⚡ Flash Summary
Saif Power Limited reported a net loss of Rs. 161 million for the nine months ended September 30, 2025, a stark contrast to the Rs. 1,054 million net profit in the same period last year. Turnover decreased from Rs. 8,146 million to Rs. 7,380 million. However, the dispatch level increased significantly from 9.88% to 14.53%. Despite the reported loss, the company highlights that it continues to generate positive cash flows after adjusting for non-cash items.

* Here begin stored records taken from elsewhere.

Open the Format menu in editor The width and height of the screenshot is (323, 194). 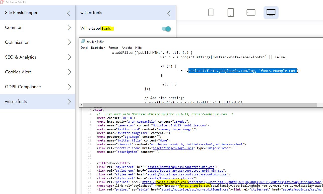point(113,48)
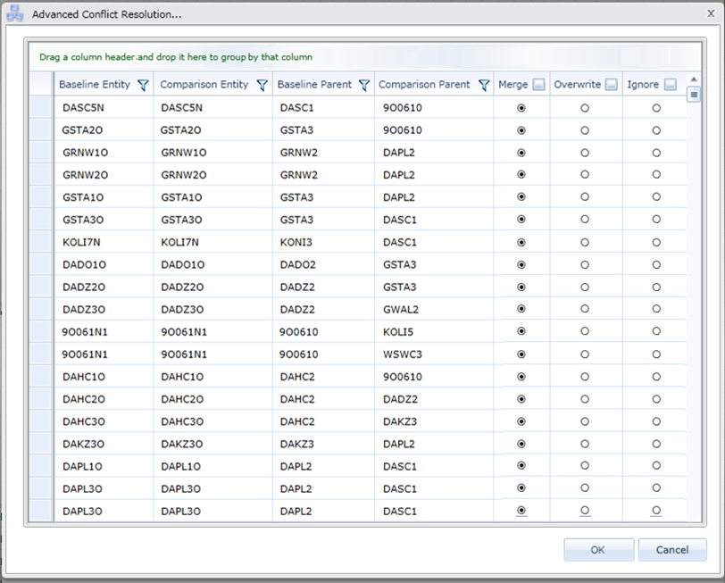Check the Merge column header checkbox
This screenshot has width=725, height=583.
tap(538, 86)
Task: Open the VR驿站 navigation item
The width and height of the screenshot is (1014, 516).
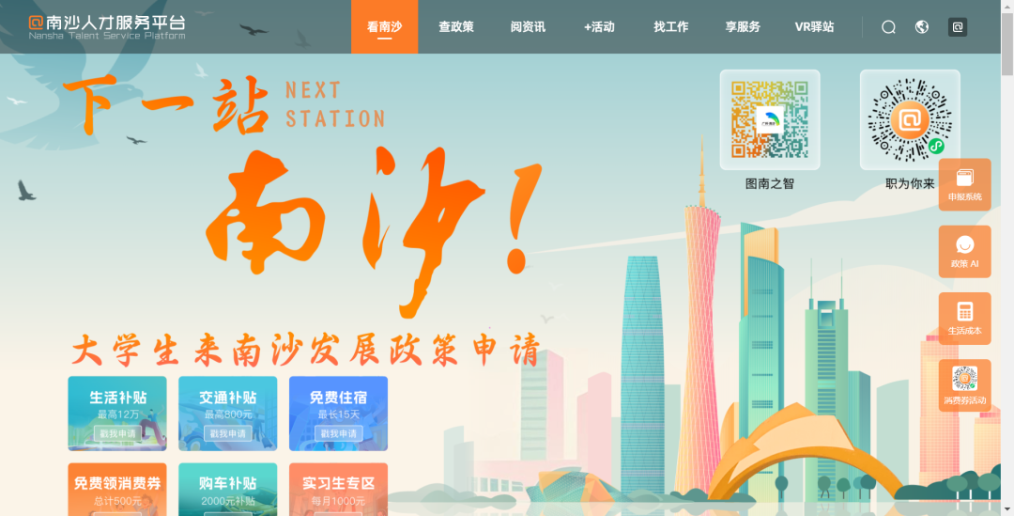Action: tap(814, 26)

The board approved an interim cash dividend of Rs. 1 per share.
📌 Key Takeaways
- 📉 Net loss of Rs. 161 million compared to a profit of Rs. 1,054 million in the prior year.
- 💰 Loss per share of Rs. 0.42 versus earnings per share of Rs. 2.73 in the same period last year.
- ⚡ Turnover decreased to Rs. 7,380 million from Rs. 8,146 million.
- 📈 Dispatch level increased to 14.53% from 9.88%.
- 💸 Approved interim cash dividend of Rs. 1 per share.
- ✅ Amendment Agreement signed with GoP, CPPA-G, and Energy Task Force, effective November 1, 2024.
- 🤝 Agreement involves conversion to a ‘Hybrid Take and Pay Model’.
- ⚖️ Pending issues with SNGPL regarding arbitration award.
- ⚠️ Litigation pending in the Supreme Court of Pakistan.
- 🏦 Short-term borrowings decreased significantly to Rs 3,399 million from Rs. 7,844 million.
- 💡 Loan to Saif Textile Mills Limited revised, increasing loan amount to Rs. 400 million.
🎯 Investment Thesis
Given the net loss, declining revenue, and pending litigation, a HOLD rating is appropriate. While the company continues to generate positive cash flows, the performance raises serious questions about future profitability. The new agreement with the government may provide some stability. Monitoring required for the next quarter. Price target cannot be determined at this time.
Disclaimer: AI-generated analysis. Not financial advice.